A União Europeia de Radiodifusão rejeitou repetidamente a comparação entre Israel e a Rússia. “Compreendemos as preocupações e opiniões profundamente arraigadas em torno do actual conflito no Médio Oriente”, afirmou o sindicato num comunicado este mês, mas a Eurovisão “não foi uma competição entre governos”.
Na Eurovisão deste ano, Israel será representado por Eden Golan, uma cantora pop de 20 anos que foi selecionada no início deste mês quando ganhou um programa de talentos televisivo chamado “Rising Star”, cantando um cover do Aerosmith. Durante o final do programa, Golan referiu-se aos cerca de 130 reféns que Israel acredita que o Hamas mantém em Gaza. “Não vamos ficar bem até que todos voltem para casa”, disse ele.
Mas a música que Golan vai cantar na Eurovisão não depende apenas dela. Kan tem avaliado possíveis faixas e, embora tenha submetido “October Rain” para aprovação, a emissora não planeja anunciar oficialmente a música de Israel até 10 de março, dando tempo para alterá-la se necessário.
Ao longo da história da Eurovisão, a União Europeia de Radiodifusão interveio ocasionalmente quando detectou conotações políticas nas entradas propostas, disse Chris West, autor de uma história da Eurovisão.

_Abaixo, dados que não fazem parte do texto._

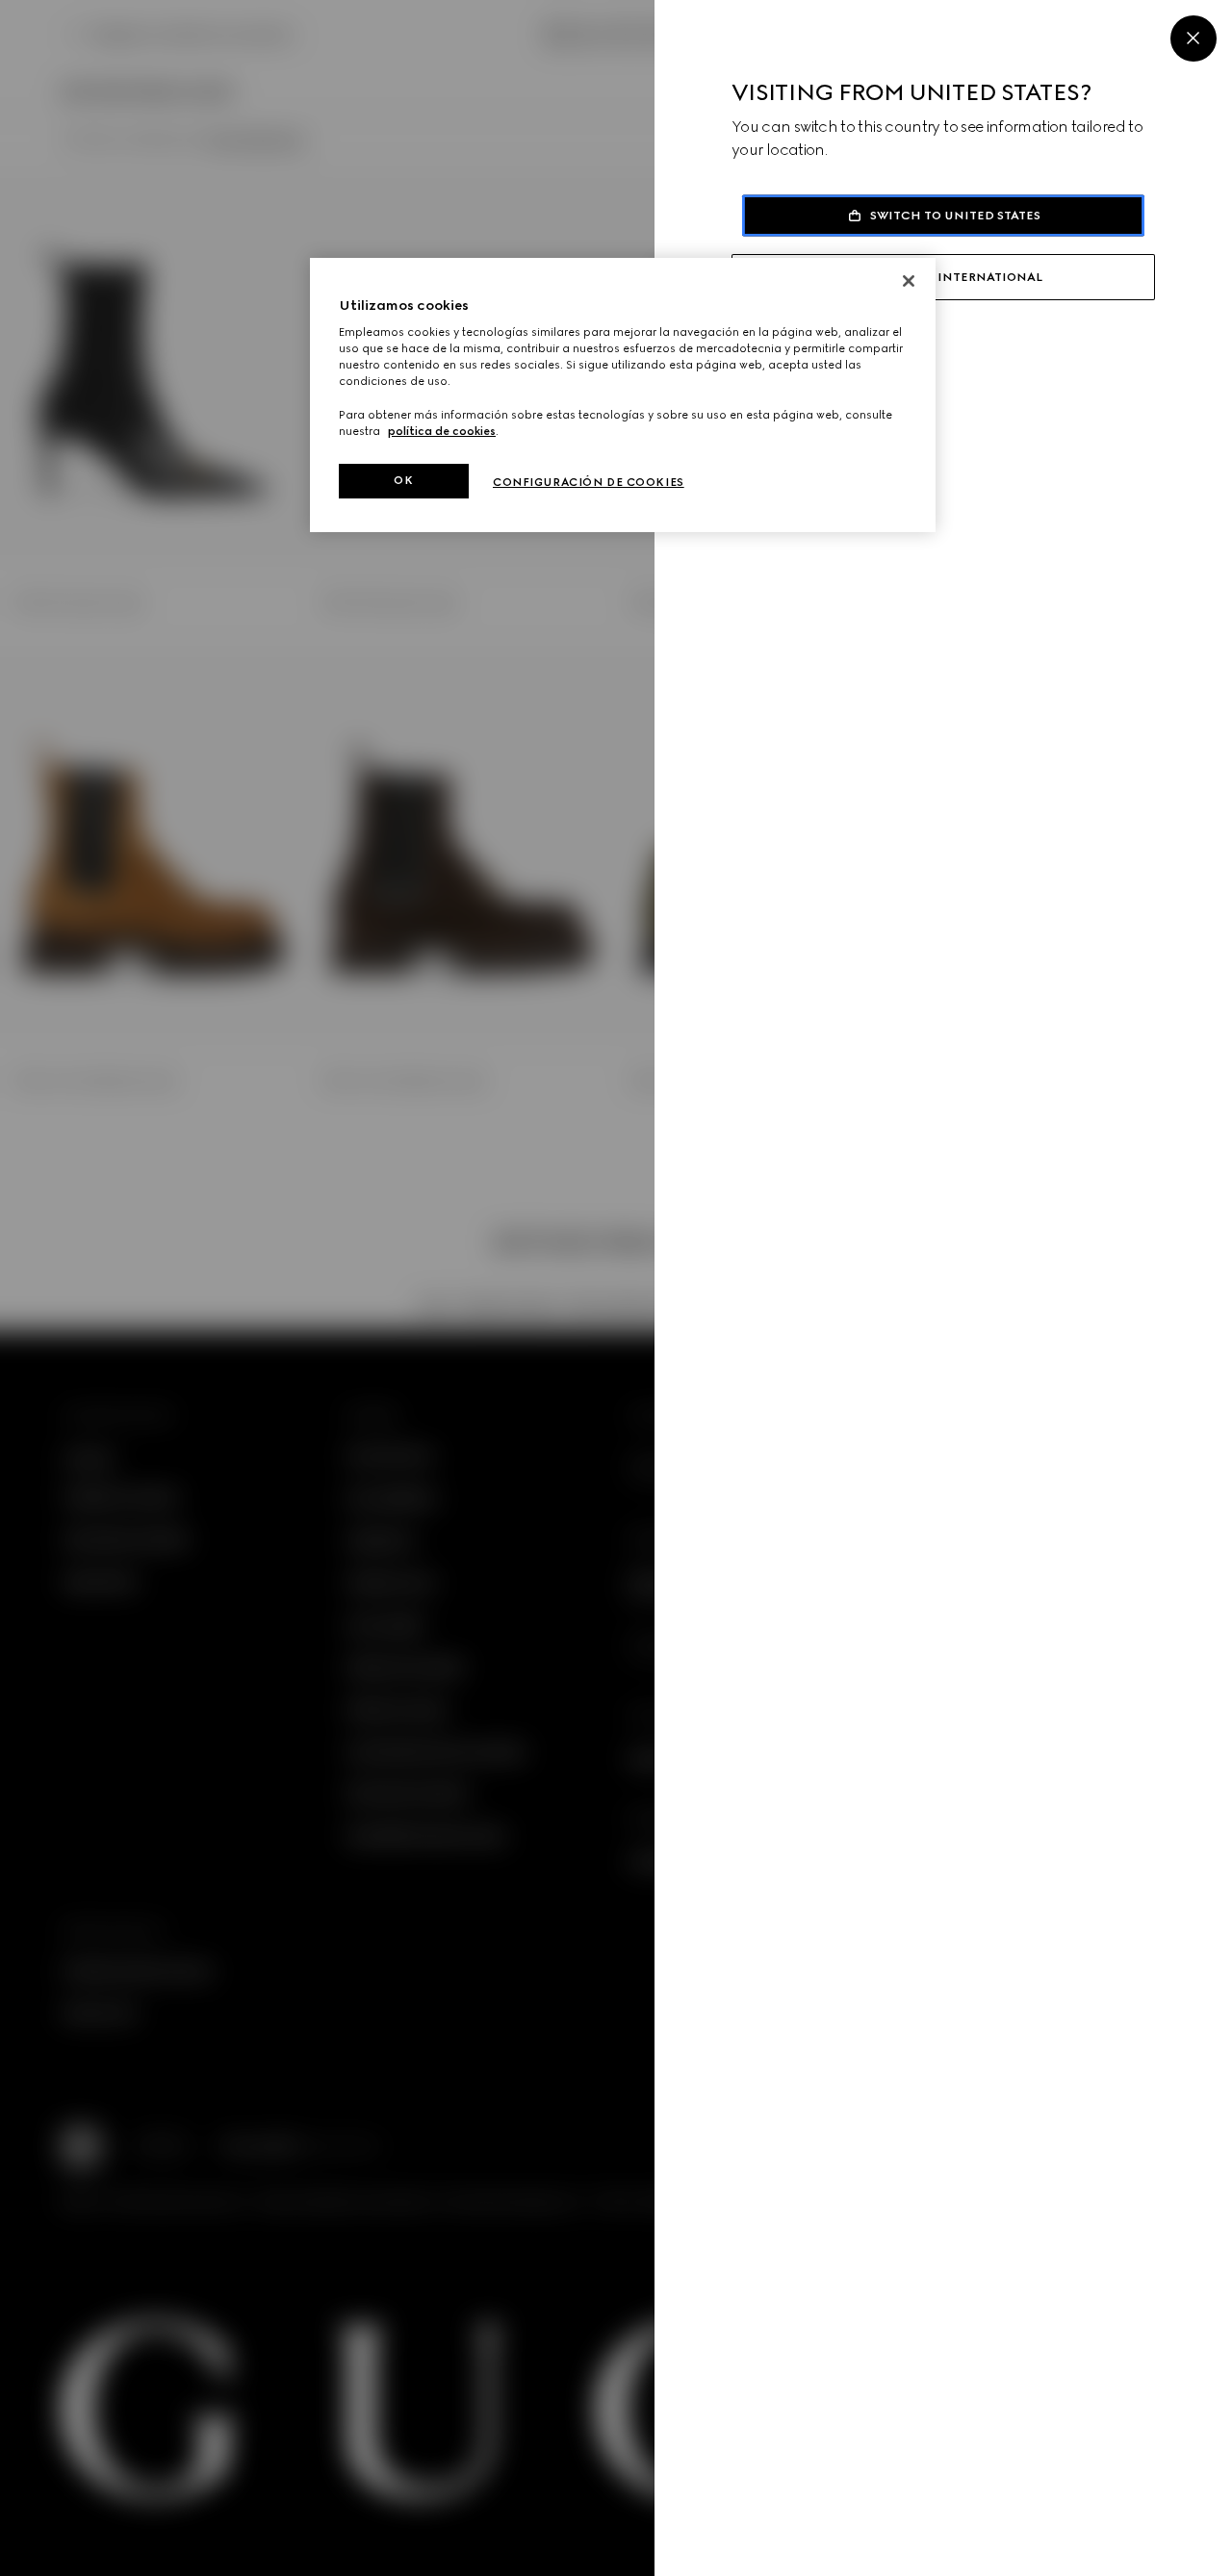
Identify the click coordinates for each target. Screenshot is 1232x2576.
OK (403, 480)
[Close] (1193, 38)
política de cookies (442, 431)
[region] (623, 395)
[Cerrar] (908, 281)
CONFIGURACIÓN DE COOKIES (588, 482)
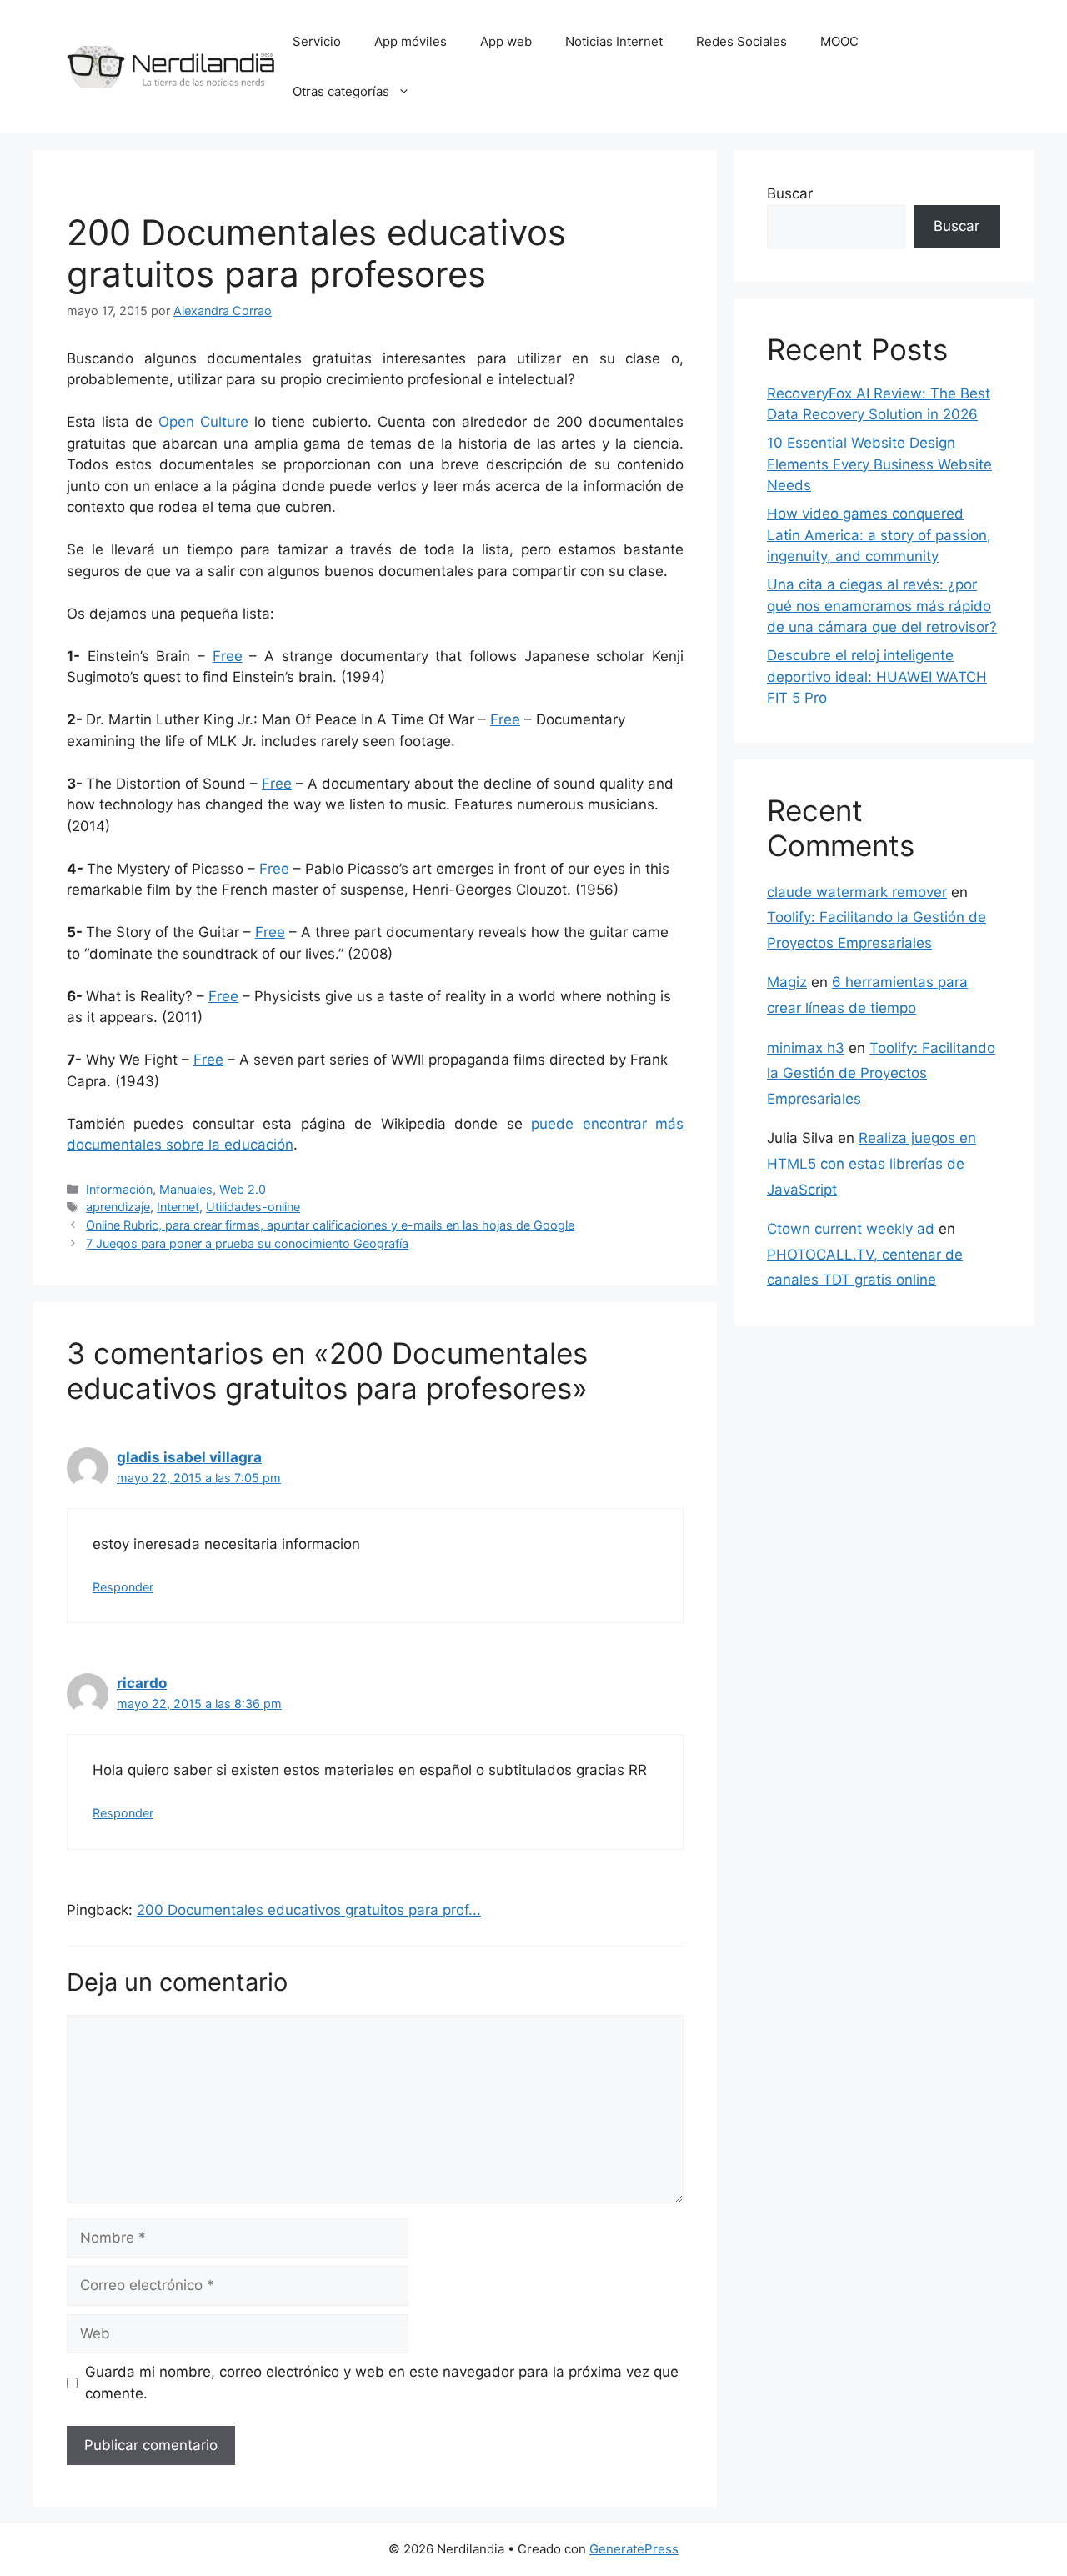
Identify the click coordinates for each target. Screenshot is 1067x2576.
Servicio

Em 2009, disse ele, a Geórgia retirado do concurso porque os organizadores se opuseram a uma música chamada “Não queremos colocar.” A música foi vista como uma declaração contra o presidente Vladimir V. Putin da Rússia, disse West.
E em 2015, a Arménia mudou o título da sua entrada “Do Not Deny”, porque foi amplamente interpretada como uma referência à negação da Turquia do genocídio dos arménios pelo Império Otomano. A música foi renomeada para “Face the Shadow”, disse West.
“October Rain” parecia político por causa do seu título, disse West, mas Israel poderia alegar que não teve nada a ver com os ataques do ano passado, ou mesmo que o país tem o direito de cantar sobre o impacto das atrocidades do Hamas.
“Os organizadores da Eurovisão têm uma tarefa realmente difícil em decidir onde fica a linha”, disse West.